◆ WORK INSTRUCTION ◆
Find the lines in the records below that contain "agent", and report each of them.

◆ DATA TO EXAMINE ◆
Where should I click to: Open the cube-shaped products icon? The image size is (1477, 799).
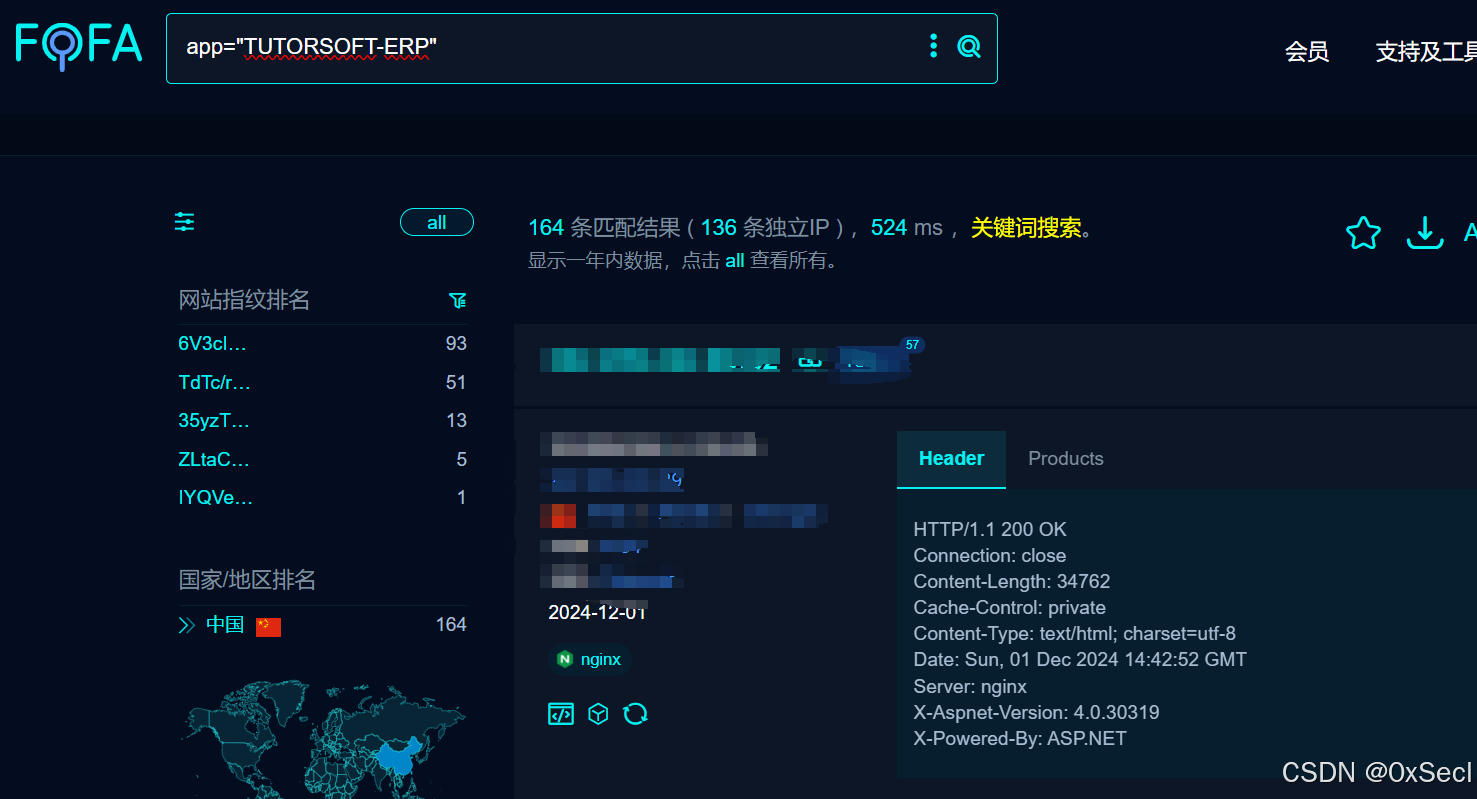(x=598, y=713)
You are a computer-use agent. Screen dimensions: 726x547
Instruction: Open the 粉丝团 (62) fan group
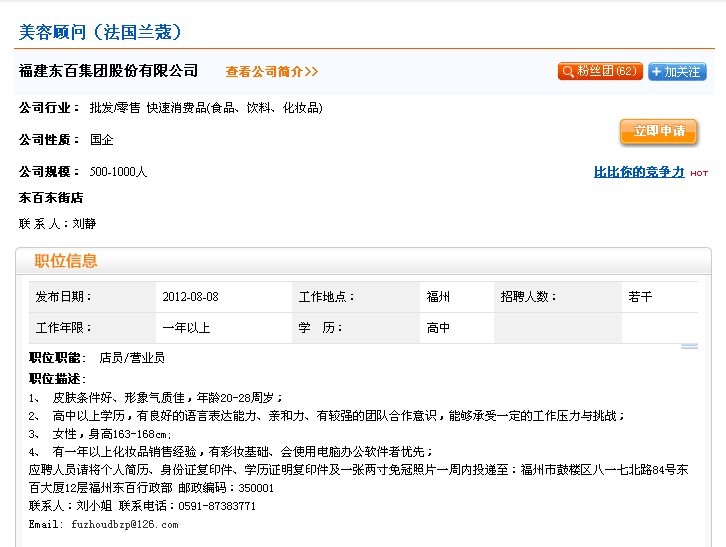pyautogui.click(x=600, y=72)
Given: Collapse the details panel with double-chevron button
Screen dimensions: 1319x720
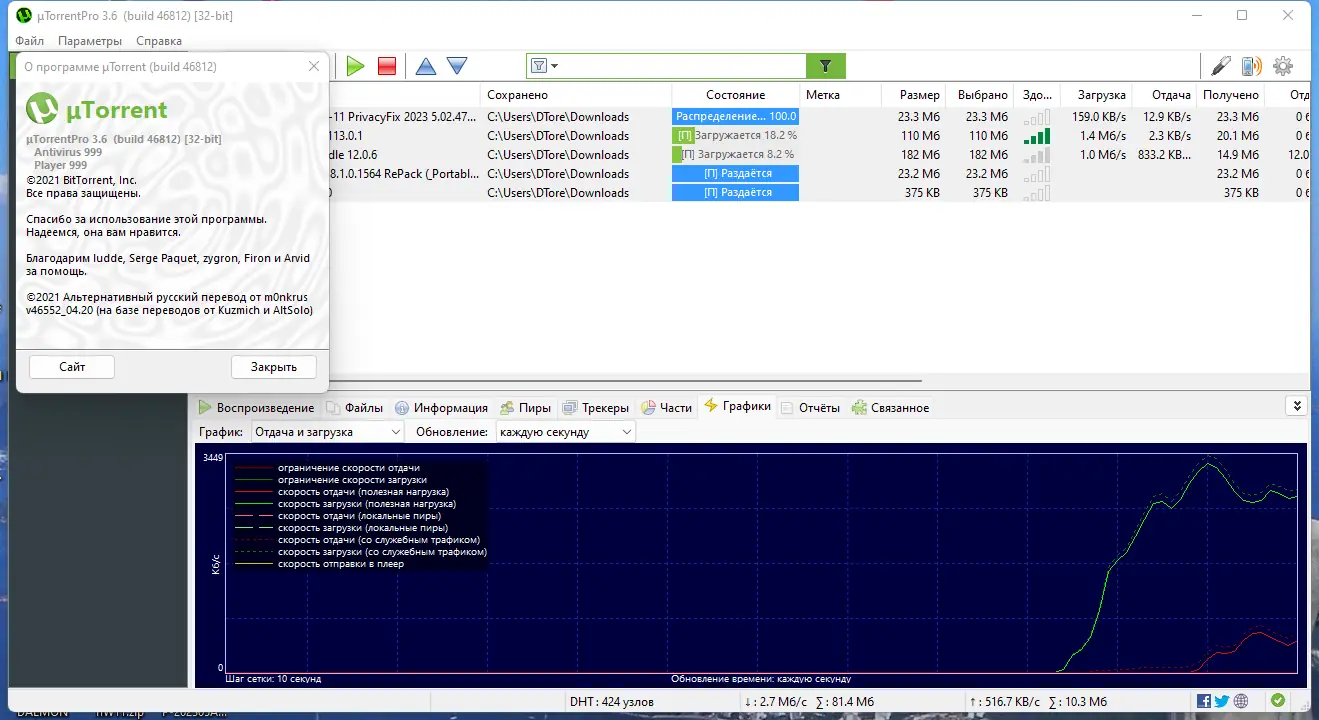Looking at the screenshot, I should (x=1297, y=406).
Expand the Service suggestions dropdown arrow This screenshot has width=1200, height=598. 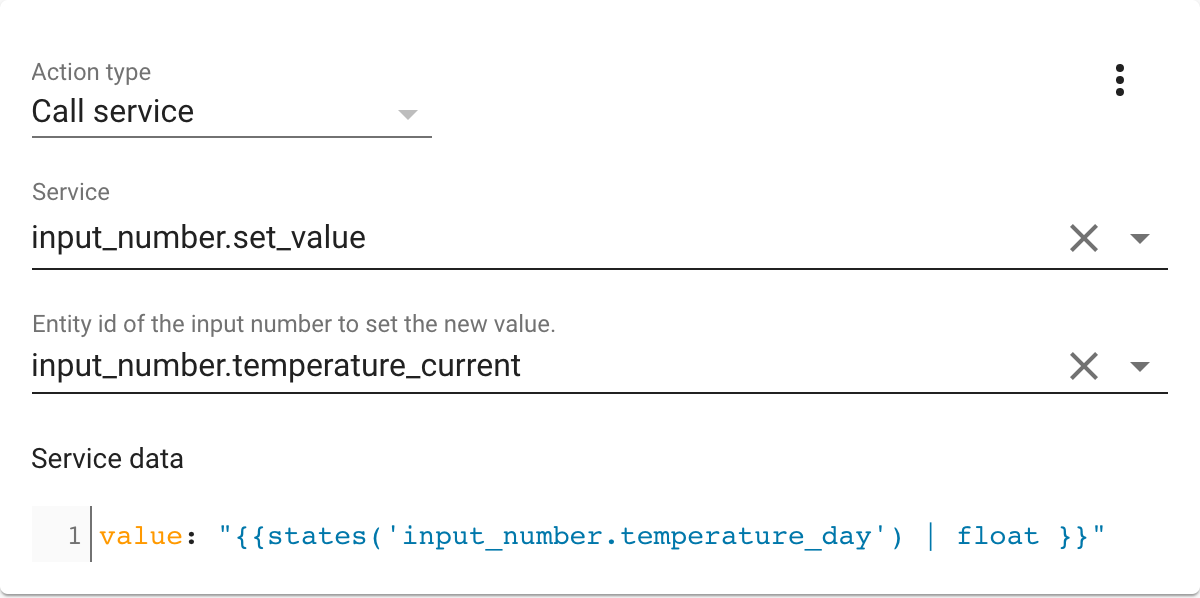point(1140,238)
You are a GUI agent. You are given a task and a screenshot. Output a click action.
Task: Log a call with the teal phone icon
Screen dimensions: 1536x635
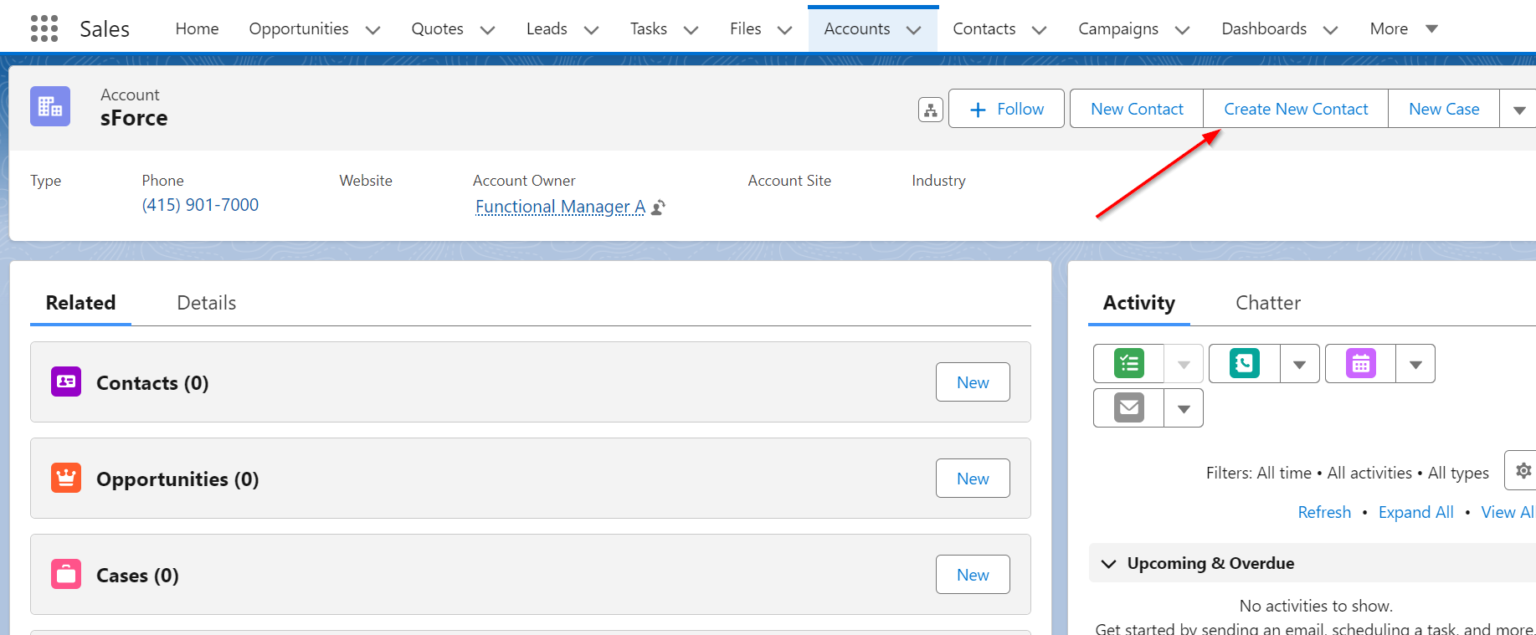click(1243, 363)
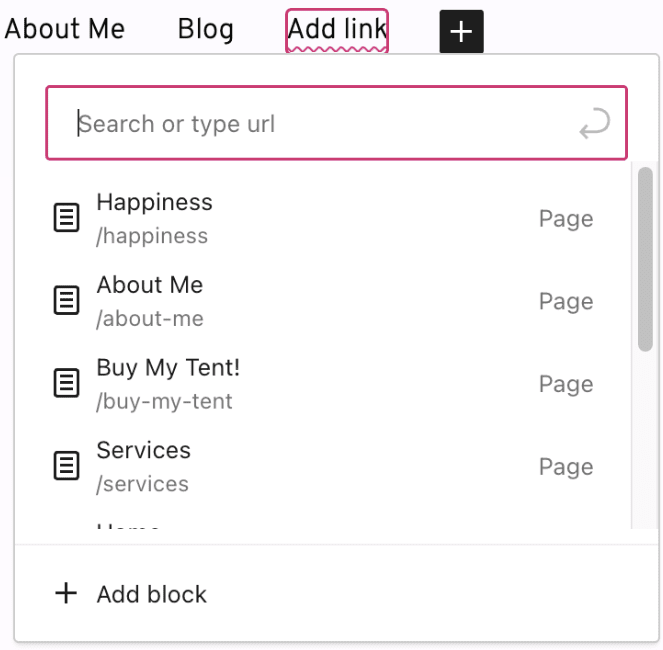
Task: Click the page icon beside Services
Action: [x=66, y=466]
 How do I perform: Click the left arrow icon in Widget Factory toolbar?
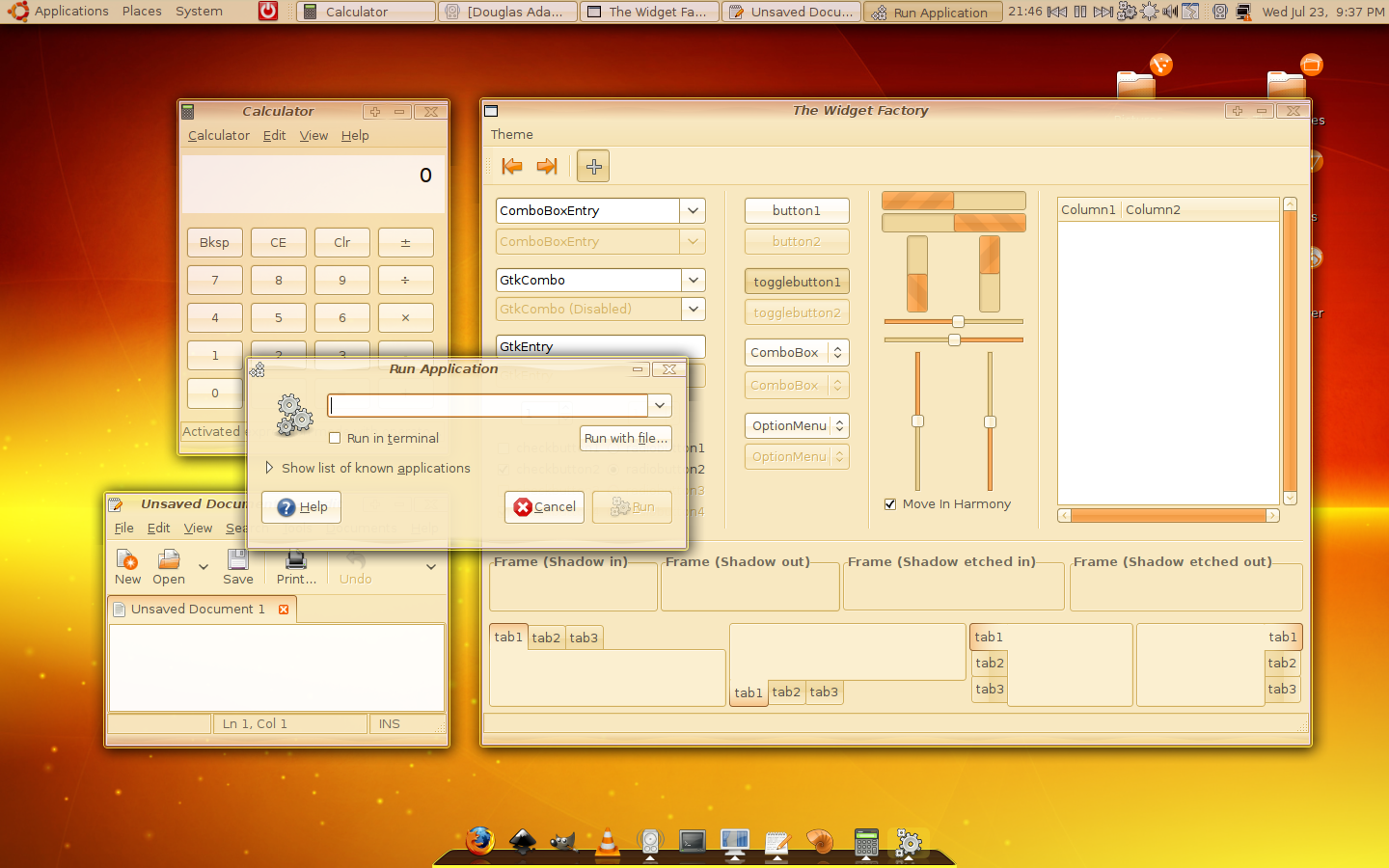[511, 166]
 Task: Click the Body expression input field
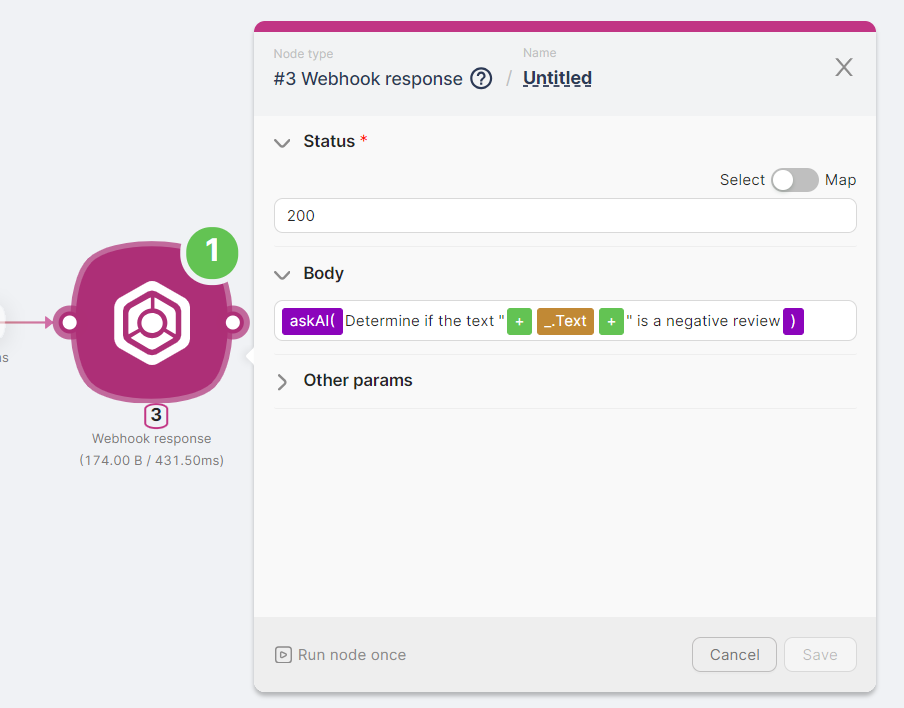720,321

◆ EXERCISE OUTPUT ◆
You are a computer-use agent. Screen dimensions: 726x547
You are a GUI agent. You are given a task and a screenshot. Output a click action.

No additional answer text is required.